Tensions et conflits

Pour Marie Fraser, l'art n'est pas une affaire de consensus, mais de tensions et de conflits. «Le jeu est un espace délimité qui permet la rencontre d'éléments hétérogènes, la réunion de dimensions conflictuelles, sans nécessairement les résoudre, souligne-t-elle. Tout peut arriver dans le jeu.»

Parmi les artistes qu'elle a exposés, on remarque des noms comme Michael Snow et Janet Cardiff, mais aussi BGL, Michel de Broin, Claudie Gagnon et Jean-Pierre Gauthier. L'an dernier, dans le cadre du Mois de la photo, l'artiste Douglas Gordon présentait à la Galerie de l'UQAM un western classique dont il avait ralenti la projection pour que celle-ci dure cinq ans, soit la durée réelle de l'histoire racontée dans le film. «Normalement, un film est projeté à une vitesse de 24 images par seconde, explique la commissaire, mais dans ce cas-ci, chaque image durait 20 minutes. Le film était ramené à la dimension de la photographie.»

Un effort de recyclage

Cette tendance des artistes à puiser dans les anciennes formes, à reprendre des sons, des images et des ambiances du cinéma, de la télévision ou de la publicité est favorisée par les technologies de numérisation. Mais, selon l'historienne de l'art, la question des moyens technologiques n'explique pas tout à elle seule. «On peut aussi voir cet effort de recyclage comme une forme de résistance des artistes à la société de consommation, dit-elle. Plutôt que de créer de nouvelles formes, les artistes cherchent à réinventer des formes anciennes.» Le phénomène n'est pas nouveau. «Les créateurs se sont toujours inspirés de ce qui avait été fait avant eux, convient Marie Fraser. Mais on assiste aujourd'hui à une exacerbation de ce phénomène.»

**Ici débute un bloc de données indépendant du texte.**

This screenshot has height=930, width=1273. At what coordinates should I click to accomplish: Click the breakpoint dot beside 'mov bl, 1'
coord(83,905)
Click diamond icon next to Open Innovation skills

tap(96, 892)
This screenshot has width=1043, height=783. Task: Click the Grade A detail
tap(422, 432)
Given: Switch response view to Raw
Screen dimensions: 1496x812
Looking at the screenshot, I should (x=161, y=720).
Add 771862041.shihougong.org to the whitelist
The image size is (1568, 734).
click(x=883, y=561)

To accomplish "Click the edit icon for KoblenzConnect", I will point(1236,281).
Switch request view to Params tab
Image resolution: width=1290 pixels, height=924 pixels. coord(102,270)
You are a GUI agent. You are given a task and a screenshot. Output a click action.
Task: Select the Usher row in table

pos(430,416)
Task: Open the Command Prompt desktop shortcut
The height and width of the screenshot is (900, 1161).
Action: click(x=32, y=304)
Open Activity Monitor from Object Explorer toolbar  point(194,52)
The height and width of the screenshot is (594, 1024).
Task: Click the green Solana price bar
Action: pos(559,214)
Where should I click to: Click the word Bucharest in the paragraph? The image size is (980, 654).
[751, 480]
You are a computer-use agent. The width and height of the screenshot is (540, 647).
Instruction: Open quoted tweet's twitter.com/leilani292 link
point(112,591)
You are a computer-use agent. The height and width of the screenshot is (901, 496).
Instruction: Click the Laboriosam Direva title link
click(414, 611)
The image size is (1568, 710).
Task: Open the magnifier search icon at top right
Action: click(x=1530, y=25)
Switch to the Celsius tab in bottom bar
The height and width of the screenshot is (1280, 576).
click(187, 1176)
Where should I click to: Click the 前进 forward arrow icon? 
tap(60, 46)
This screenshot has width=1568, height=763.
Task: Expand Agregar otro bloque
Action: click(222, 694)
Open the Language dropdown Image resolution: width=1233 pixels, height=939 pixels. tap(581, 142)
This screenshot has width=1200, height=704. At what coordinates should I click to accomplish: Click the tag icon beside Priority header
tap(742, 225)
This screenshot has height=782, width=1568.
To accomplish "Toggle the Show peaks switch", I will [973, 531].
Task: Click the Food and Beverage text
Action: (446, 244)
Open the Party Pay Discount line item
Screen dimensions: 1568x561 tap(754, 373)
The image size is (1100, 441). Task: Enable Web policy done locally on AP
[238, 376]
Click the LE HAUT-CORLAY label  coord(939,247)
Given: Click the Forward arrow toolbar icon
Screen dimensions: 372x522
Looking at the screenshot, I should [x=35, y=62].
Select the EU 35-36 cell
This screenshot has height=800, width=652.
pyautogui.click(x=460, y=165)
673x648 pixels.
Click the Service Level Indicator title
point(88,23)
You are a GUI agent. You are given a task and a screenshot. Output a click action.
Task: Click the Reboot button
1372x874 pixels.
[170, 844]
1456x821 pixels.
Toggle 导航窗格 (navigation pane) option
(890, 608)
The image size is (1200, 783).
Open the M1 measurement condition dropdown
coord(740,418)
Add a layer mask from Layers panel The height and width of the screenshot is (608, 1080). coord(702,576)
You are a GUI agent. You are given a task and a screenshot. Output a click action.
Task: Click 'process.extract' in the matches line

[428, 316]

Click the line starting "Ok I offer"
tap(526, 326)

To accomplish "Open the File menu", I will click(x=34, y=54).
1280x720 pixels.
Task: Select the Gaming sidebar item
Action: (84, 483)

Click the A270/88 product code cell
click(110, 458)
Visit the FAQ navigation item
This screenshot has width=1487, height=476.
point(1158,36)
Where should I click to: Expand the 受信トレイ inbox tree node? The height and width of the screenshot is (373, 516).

Selon l'historienne de l'art, autant les emprunts à la culture populaire que le retour du récit dans l'art contemporain témoignent de la volonté des artistes de se rapprocher du monde dans lequel ils vivent. C'est pourquoi ses projets de commissariat favorisent un contact direct entre l'art et le public, à la limite sans médiation institutionnelle. «Évidemment, plus l'art se rapproche de la vie, plus la frontière est brouillée entre ce qui est de l'art et ce qui n'en est pas, remarque Marie Fraser. Mais cela fait partie du jeu.»